The Great Man and the Local Church

The true story happens when the church gathers as God’s local community here and there, near and far, week by week.

Written by Tim Challies | Tuesday, May 7, 2024

If the ordinary believers in your church and mine were to stop mentoring the people they see each and every Sunday, the church would be devastated. The most crucial work of ministry has little to do with “out there” in the wider Christian world and everything to do with “in here” in the local church. It has little to do with the few and the famous and far more to do with the many and the unknown.

 

There is a way of telling history that focuses on the impact of the few great figures that rise up in any generation. This “great man theory” says that history can best be understood when we focus on the dominant figures of the time. History, it says, turns on the actions, decisions, obsessions, and natural abilities of the few and the extraordinary—the Luthers, the Napoleons, the Lincolns, the Churchills. Understand them, and you understand the world as it was and the world as it has become.

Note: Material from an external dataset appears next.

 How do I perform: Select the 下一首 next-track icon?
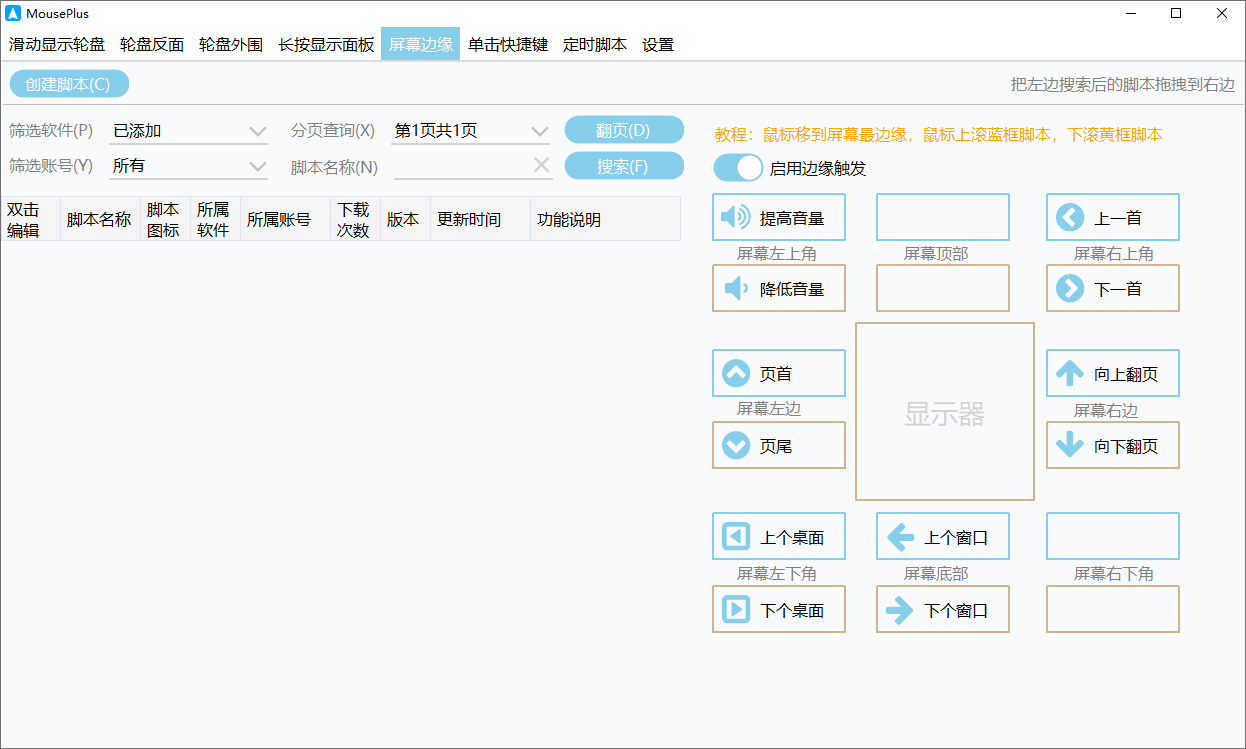(1069, 288)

I think Christians sometimes understand the church through a similar grid. We assume that the few figures who rise in prominence at any time are the key to understanding the church as a whole—that they in some way represent the Christian faith at that time. Hence if we tell the story of the church in the early twenty-first century, we may tell it through the lives and ministries of Sproul, Packer, MacArthur, Stott, and Piper. We assume that if we understand them, we have gained a representative understanding of Christians and ministries during their time. Understand them, we think, and you’re understanding all of us.

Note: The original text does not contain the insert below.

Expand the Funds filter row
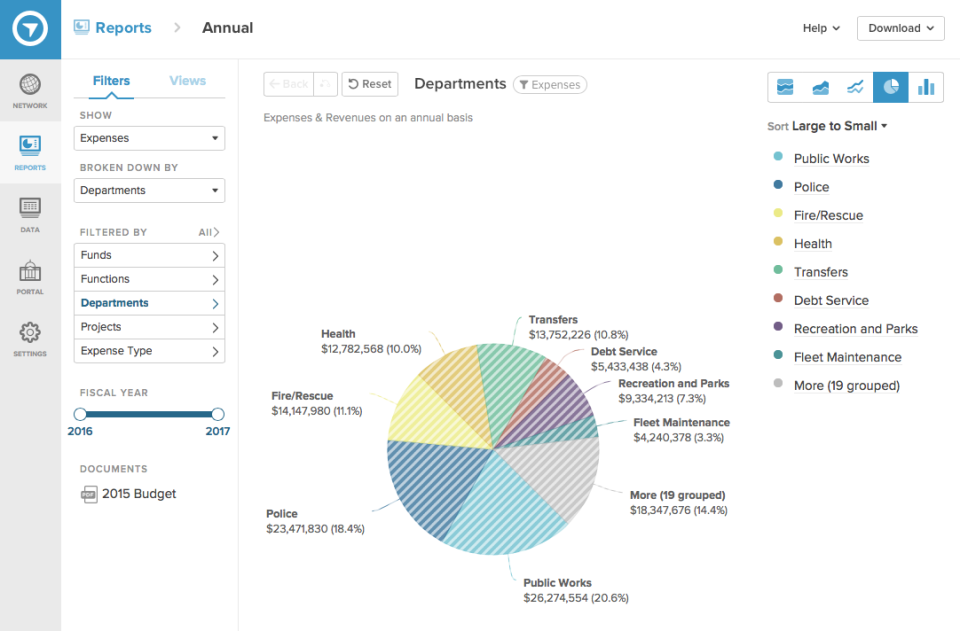The width and height of the screenshot is (960, 631). pos(149,255)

The great man theory has generally fallen out of favor among historians for a good number of reasons, among them that it’s too simplistic and that it’s difficult (or even impossible) to prove. That’s not to deny, of course, that some people have an outsized impact on any generation. It’s simply to deny that history revolves around the few rather than the many. And it’s to deny that the church depends on the few rather than the many.

We are thankful for preachers of extraordinary ability—the kind who step up to the podiums at the major Christian conferences or whose voice goes out over the airwaves. We are grateful for their ministries and grateful for all the ways we have benefited from their words.